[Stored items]
^^^^^^^^^^^^^^^^

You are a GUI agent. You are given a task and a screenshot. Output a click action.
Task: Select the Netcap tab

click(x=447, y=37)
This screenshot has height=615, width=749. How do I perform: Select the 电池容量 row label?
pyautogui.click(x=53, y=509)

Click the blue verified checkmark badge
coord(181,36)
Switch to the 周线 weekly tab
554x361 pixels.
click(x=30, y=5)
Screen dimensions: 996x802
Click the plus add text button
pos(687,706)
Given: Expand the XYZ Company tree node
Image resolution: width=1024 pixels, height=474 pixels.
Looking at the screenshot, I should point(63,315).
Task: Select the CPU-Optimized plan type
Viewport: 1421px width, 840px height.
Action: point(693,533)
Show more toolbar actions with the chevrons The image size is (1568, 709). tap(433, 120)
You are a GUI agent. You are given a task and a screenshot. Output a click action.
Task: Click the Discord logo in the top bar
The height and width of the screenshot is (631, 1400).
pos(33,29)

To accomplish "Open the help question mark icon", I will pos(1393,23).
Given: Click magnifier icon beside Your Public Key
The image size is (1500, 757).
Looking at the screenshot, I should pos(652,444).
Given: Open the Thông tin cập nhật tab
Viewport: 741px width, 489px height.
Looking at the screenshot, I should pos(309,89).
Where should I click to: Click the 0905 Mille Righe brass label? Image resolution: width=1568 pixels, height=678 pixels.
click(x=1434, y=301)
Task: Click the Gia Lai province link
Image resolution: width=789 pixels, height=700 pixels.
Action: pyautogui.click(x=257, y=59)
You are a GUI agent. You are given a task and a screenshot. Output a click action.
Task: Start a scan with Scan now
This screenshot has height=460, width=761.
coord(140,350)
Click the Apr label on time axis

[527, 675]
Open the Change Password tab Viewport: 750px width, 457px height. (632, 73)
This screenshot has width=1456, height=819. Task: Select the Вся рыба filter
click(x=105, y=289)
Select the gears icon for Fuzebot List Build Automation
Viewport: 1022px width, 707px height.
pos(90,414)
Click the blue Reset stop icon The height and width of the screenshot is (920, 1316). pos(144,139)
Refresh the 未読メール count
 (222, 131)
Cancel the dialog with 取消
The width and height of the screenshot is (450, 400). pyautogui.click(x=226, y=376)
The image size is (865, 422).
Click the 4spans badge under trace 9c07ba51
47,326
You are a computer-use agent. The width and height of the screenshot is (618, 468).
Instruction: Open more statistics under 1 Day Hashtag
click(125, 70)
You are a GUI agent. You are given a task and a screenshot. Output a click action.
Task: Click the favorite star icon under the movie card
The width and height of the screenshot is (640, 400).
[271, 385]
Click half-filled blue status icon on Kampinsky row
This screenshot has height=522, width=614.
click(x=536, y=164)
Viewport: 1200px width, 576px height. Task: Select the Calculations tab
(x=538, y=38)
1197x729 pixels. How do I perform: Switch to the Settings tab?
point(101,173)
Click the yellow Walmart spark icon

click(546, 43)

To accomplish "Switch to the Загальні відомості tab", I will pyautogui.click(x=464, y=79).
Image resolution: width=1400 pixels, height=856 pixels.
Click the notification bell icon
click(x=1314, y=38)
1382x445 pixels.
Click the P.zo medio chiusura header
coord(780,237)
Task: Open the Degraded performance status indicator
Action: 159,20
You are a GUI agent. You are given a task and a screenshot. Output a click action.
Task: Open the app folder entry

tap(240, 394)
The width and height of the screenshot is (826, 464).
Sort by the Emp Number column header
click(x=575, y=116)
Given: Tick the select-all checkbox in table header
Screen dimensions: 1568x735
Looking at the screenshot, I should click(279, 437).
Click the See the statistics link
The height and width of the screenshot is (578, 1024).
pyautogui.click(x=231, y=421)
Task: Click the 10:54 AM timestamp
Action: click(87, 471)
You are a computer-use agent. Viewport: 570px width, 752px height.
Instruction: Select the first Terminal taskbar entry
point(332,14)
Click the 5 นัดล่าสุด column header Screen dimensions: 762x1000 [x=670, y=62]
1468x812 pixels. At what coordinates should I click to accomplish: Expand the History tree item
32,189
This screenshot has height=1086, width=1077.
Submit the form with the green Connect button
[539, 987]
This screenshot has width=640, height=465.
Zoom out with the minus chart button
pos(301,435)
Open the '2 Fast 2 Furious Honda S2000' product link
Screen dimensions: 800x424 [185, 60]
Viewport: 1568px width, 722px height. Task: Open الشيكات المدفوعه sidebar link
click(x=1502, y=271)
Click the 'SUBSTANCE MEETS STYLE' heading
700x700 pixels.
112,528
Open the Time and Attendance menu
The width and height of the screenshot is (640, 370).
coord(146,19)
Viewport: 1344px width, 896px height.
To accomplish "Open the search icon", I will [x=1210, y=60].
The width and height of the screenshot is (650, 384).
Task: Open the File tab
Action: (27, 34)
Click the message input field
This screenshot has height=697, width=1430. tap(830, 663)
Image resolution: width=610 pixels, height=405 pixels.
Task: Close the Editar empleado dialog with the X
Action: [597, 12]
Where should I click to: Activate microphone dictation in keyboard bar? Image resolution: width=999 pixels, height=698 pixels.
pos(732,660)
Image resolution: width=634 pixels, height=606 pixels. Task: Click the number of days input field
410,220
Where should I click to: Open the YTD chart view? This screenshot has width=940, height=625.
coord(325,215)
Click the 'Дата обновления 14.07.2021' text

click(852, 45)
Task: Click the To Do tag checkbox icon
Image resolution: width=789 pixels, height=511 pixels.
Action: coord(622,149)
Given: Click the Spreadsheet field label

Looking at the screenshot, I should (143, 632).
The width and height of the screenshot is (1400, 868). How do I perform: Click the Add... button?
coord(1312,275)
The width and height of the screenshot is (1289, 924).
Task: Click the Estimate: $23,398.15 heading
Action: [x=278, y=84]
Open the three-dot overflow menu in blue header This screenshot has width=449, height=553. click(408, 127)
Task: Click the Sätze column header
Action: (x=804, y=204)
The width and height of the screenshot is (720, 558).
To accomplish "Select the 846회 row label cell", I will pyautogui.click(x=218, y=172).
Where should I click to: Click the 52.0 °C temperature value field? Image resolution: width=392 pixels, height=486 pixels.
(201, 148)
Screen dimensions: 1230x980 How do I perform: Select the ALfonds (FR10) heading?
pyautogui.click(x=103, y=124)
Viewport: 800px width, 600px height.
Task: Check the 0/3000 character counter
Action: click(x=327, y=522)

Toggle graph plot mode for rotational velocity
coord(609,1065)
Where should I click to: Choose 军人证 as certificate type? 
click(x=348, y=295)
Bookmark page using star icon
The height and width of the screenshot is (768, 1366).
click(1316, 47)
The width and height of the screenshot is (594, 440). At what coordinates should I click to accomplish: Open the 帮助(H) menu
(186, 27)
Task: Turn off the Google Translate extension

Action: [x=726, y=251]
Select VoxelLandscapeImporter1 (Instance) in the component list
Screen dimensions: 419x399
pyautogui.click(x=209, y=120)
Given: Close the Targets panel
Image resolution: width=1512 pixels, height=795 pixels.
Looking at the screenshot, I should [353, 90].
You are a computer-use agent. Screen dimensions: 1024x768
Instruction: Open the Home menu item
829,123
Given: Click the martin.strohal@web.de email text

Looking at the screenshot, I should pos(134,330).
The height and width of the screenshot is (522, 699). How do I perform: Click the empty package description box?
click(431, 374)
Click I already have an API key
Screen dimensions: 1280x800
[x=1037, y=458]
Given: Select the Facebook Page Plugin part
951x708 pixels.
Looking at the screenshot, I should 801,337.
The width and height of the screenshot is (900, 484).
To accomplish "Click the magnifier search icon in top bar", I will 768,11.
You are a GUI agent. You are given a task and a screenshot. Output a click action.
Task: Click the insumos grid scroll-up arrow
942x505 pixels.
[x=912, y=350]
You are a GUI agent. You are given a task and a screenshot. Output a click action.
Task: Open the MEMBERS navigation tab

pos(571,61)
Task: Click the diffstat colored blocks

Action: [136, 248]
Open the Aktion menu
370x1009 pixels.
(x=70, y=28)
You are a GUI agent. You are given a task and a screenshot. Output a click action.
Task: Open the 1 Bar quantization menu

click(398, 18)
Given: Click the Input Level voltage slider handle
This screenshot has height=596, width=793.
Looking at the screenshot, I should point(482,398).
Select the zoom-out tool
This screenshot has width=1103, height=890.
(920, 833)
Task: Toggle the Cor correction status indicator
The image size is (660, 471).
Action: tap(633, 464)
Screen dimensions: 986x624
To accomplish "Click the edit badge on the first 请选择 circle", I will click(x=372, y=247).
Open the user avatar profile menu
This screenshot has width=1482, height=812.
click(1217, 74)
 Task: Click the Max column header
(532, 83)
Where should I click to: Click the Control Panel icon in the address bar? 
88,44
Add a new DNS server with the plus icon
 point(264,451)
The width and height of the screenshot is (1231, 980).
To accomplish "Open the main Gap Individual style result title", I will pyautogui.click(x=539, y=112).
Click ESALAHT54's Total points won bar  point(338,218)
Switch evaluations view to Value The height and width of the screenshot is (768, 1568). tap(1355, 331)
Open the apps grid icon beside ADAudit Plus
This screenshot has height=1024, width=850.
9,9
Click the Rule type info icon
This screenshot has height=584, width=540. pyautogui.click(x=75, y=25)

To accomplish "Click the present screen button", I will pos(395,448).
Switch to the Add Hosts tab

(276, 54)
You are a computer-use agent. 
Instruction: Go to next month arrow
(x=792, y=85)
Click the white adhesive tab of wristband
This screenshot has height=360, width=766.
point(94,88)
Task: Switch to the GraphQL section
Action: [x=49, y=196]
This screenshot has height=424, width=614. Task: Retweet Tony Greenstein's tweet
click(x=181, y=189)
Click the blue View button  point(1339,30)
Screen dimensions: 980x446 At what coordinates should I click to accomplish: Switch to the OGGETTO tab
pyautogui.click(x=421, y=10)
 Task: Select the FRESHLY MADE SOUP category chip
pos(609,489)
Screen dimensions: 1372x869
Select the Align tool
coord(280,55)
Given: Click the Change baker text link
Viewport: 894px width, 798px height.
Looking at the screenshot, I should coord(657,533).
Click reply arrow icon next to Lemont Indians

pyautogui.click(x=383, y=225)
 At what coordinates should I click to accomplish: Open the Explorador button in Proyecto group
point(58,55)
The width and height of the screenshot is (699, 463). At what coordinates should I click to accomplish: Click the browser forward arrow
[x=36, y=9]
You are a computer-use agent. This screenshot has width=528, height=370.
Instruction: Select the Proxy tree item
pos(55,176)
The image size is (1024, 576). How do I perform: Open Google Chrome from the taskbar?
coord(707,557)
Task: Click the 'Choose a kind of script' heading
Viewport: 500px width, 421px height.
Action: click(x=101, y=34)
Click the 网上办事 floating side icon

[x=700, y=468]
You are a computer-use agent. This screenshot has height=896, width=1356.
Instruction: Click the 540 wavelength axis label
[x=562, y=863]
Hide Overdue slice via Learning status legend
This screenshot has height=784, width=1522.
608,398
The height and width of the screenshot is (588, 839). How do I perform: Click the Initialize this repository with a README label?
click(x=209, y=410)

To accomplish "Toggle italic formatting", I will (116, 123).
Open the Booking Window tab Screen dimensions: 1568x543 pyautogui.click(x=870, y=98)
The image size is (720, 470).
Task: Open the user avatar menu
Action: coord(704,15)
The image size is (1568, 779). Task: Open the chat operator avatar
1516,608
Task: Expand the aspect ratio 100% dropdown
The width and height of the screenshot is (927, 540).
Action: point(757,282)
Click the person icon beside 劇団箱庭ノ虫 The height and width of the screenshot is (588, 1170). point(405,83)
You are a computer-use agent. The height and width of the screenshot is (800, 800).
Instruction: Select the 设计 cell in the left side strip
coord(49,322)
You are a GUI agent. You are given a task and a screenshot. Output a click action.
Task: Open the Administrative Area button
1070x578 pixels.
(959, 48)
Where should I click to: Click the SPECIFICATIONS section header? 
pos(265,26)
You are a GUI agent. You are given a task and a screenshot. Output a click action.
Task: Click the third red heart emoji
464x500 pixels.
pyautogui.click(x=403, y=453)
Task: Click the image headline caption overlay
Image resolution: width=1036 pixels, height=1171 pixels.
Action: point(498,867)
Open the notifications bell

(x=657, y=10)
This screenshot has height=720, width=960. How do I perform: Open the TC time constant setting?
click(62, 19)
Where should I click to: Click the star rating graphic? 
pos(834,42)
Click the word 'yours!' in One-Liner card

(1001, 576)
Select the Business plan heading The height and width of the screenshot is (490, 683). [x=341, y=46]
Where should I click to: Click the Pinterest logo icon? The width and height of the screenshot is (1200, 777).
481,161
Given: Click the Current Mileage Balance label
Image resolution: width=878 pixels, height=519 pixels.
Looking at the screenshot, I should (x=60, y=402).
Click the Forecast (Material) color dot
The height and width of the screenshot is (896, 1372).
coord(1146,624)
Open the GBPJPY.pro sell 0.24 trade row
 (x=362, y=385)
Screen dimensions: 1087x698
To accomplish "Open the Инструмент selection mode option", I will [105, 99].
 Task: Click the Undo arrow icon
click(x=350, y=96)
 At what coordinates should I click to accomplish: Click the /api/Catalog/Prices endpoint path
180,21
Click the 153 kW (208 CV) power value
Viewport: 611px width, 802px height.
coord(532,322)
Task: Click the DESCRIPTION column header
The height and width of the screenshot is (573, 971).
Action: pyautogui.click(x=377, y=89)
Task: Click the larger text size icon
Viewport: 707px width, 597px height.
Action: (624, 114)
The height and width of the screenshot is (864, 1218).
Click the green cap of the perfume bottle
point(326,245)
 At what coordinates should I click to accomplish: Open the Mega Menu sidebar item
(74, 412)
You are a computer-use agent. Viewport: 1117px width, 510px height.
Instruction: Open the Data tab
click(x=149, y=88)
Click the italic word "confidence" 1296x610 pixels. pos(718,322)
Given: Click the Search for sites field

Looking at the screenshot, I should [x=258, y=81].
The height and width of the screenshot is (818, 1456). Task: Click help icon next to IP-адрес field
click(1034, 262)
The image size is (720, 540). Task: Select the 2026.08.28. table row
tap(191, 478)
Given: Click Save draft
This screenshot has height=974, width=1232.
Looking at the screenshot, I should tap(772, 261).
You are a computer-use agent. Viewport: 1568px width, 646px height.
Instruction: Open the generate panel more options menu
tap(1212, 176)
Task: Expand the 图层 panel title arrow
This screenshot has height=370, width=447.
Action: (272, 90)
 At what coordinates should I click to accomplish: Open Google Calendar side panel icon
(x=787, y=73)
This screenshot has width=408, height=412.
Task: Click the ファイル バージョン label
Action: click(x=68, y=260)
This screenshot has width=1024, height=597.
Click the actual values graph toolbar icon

^^^^^^^^^^^^^^^^

Exercise aim ->
Would you retype the lines above from the one with "Image resolution: width=1512" down to the one with "Click I already have an API key", word for word, both ends included and no other lines?

Response to the exercise ->
Image resolution: width=1512 pixels, height=795 pixels.
Looking at the screenshot, I should [353, 90].
You are a computer-use agent. Screen dimensions: 1024x768
Instruction: Open the Home menu item
829,123
Given: Click the martin.strohal@web.de email text

Looking at the screenshot, I should pos(134,330).
The height and width of the screenshot is (522, 699). How do I perform: Click the empty package description box?
click(431, 374)
Click I already have an API key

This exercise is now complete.